Utilizing phase change materials for proton exchange membrane fuel cell cooling: A review

Abstract

The effective cooling of proton exchange membrane (PEM) fuel cells is essential for their optimal performance and durability. Excessive heat production during operation can result in performance decline, material deterioration, and diminished system efficiency. A viable option to address the thermal problems of PEM fuel cells is the implementation of phase change materials (PCMs), which may absorb and release thermal energy during phase transitions, hence offering a more efficient and reliable cooling mechanism.
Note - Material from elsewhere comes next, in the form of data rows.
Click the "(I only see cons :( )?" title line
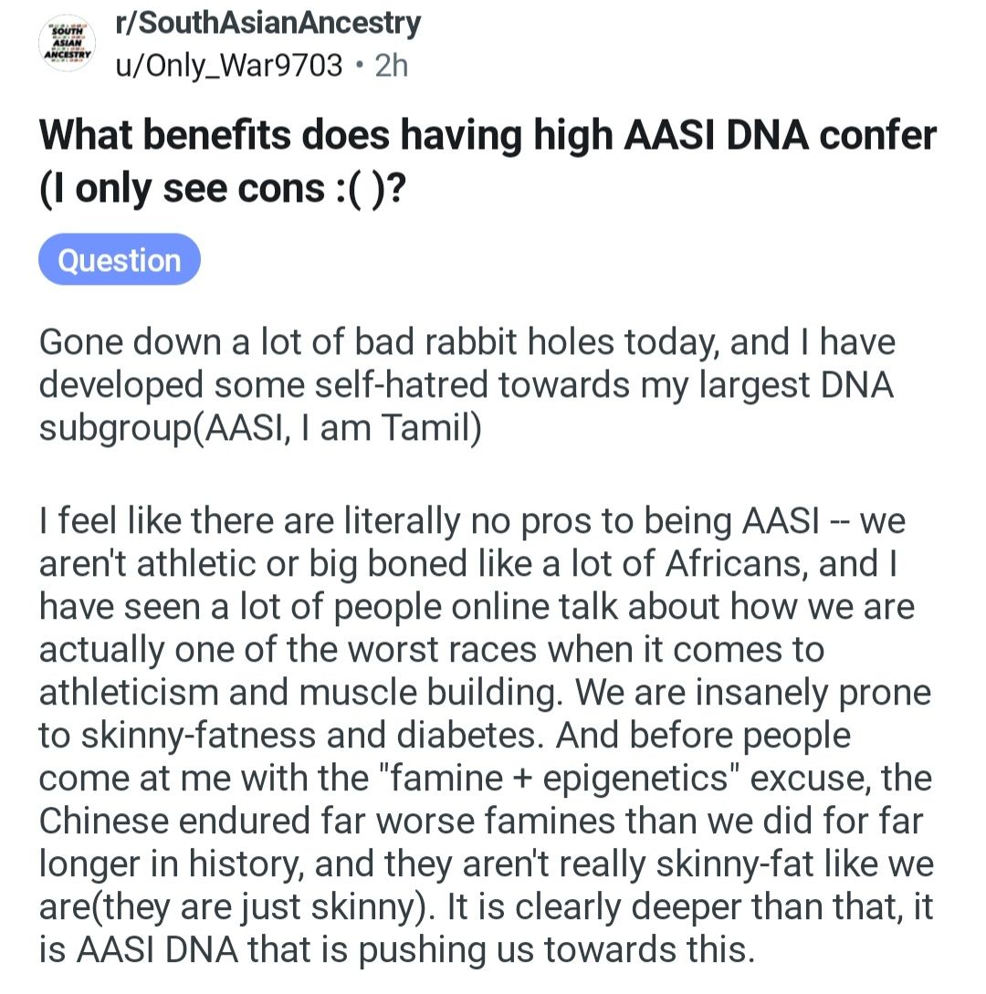The height and width of the screenshot is (994, 986). coord(222,189)
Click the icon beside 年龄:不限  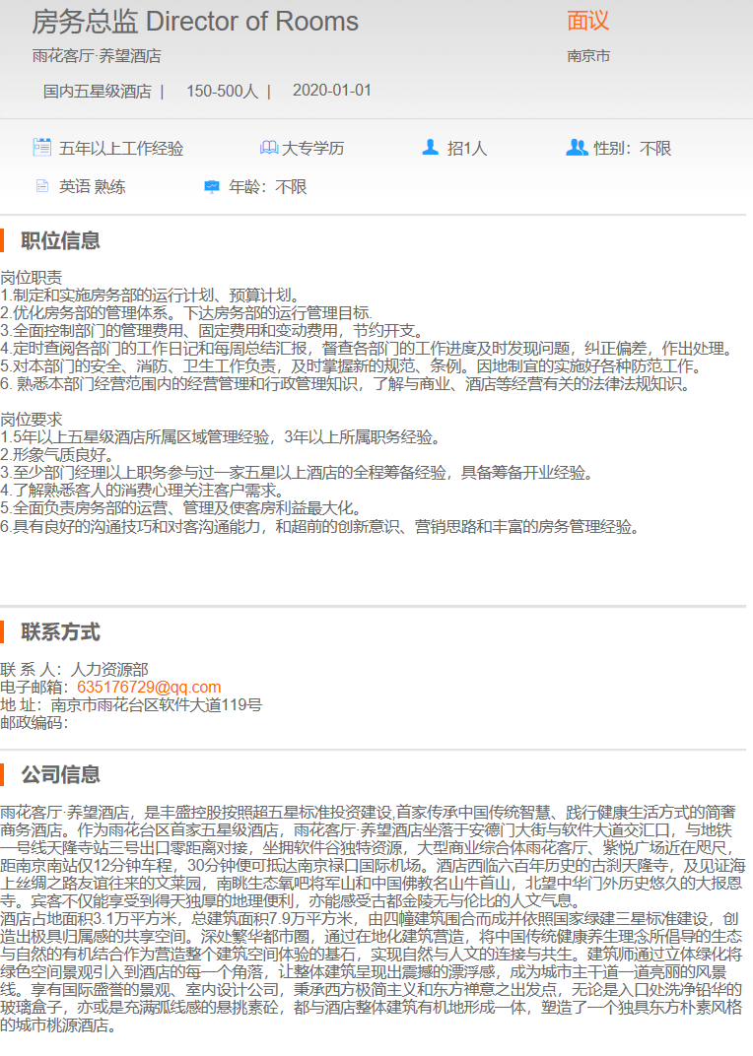pos(212,186)
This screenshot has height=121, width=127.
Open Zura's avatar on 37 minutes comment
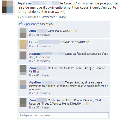pyautogui.click(x=23, y=102)
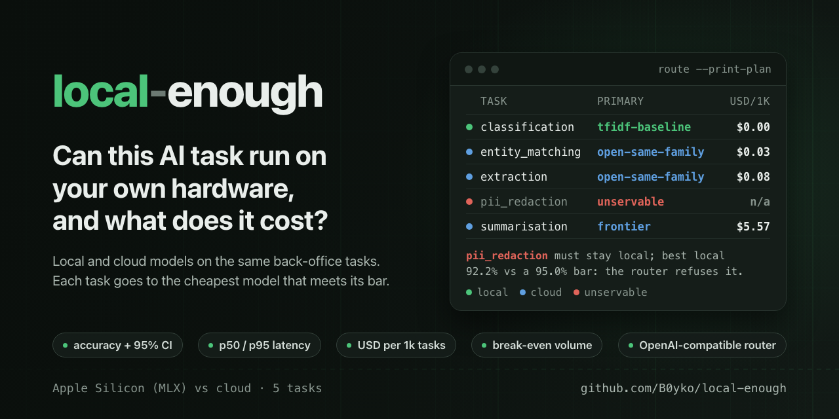
Task: Click the blue dot beside summarisation row
Action: pos(469,227)
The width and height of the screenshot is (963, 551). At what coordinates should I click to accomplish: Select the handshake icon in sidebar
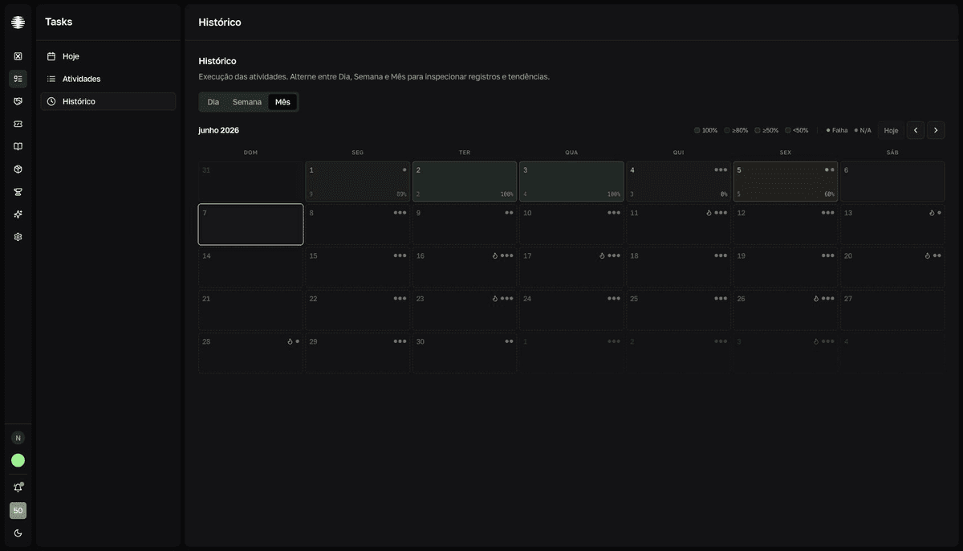point(18,101)
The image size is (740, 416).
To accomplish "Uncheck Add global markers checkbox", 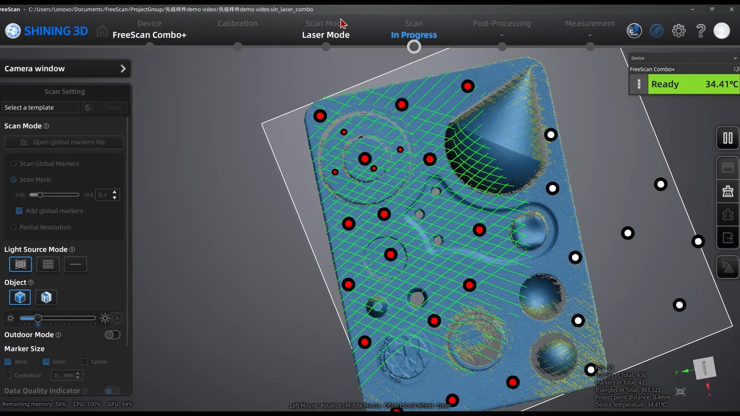I will (x=19, y=211).
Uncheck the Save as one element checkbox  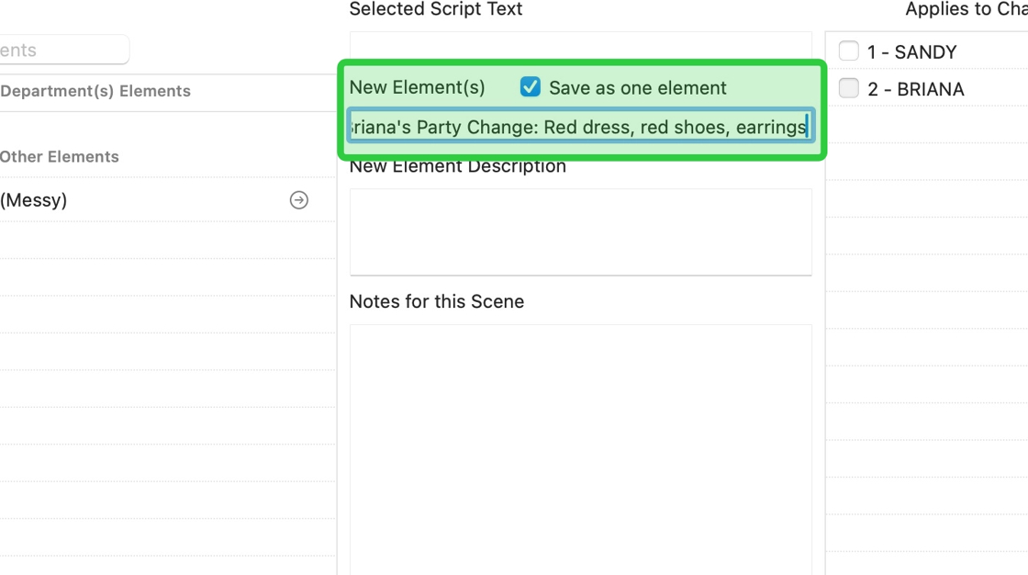[x=531, y=87]
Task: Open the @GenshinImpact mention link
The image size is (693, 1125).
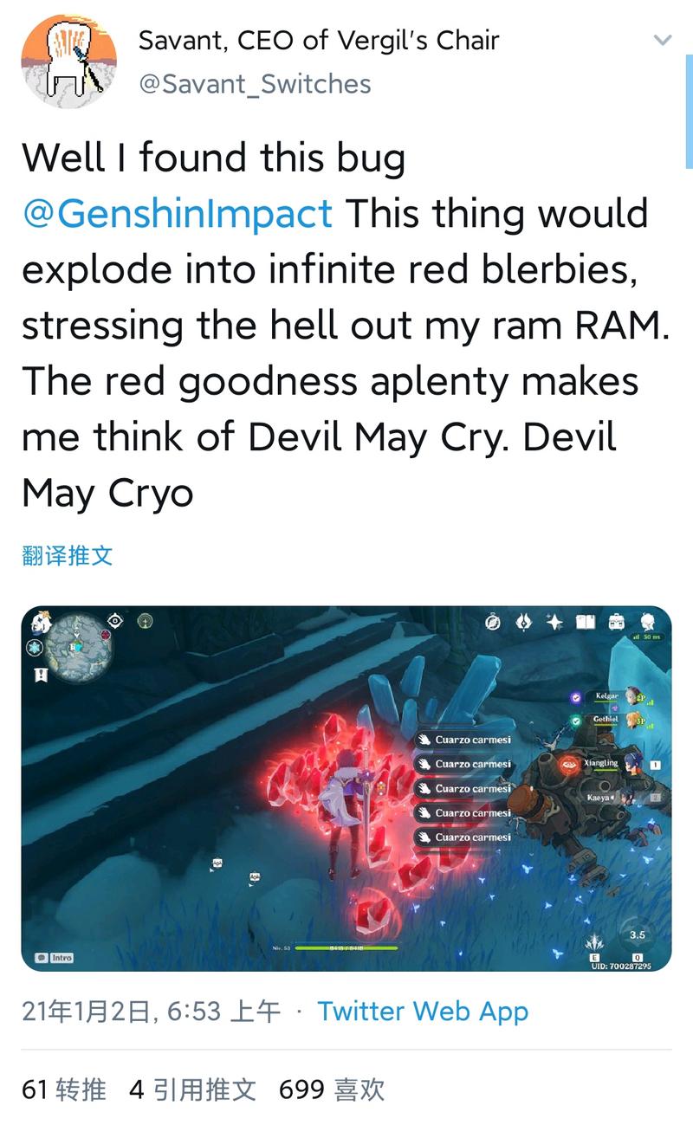Action: coord(178,214)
This review paper provides a comprehensive examination of the function of phase change materials in the cooling of proton exchange membrane fuel cells. It investigates the thermal characteristics of diverse PCMs, encompassing their melting points, thermal conductivity, and latent heat, while assessing their incorporation into proton exchange membrane (PEM) fuel cell systems. The research examines several cooling solutions, including PCM‐embedded heat exchangers, PCM‐based cooling plates, and the integration of PCM with traditional liquid cooling systems. Additionally, issues related to PCM applications, such as the increase in thermal conductivity, cycle stability, and cost‐effectiveness, are thoroughly examined. The analysis finishes with a discourse on prospective research avenues and the potential for enhancing PCM‐based cooling solutions to augment the efficiency and sustainability of PEM fuel cells across diverse applications.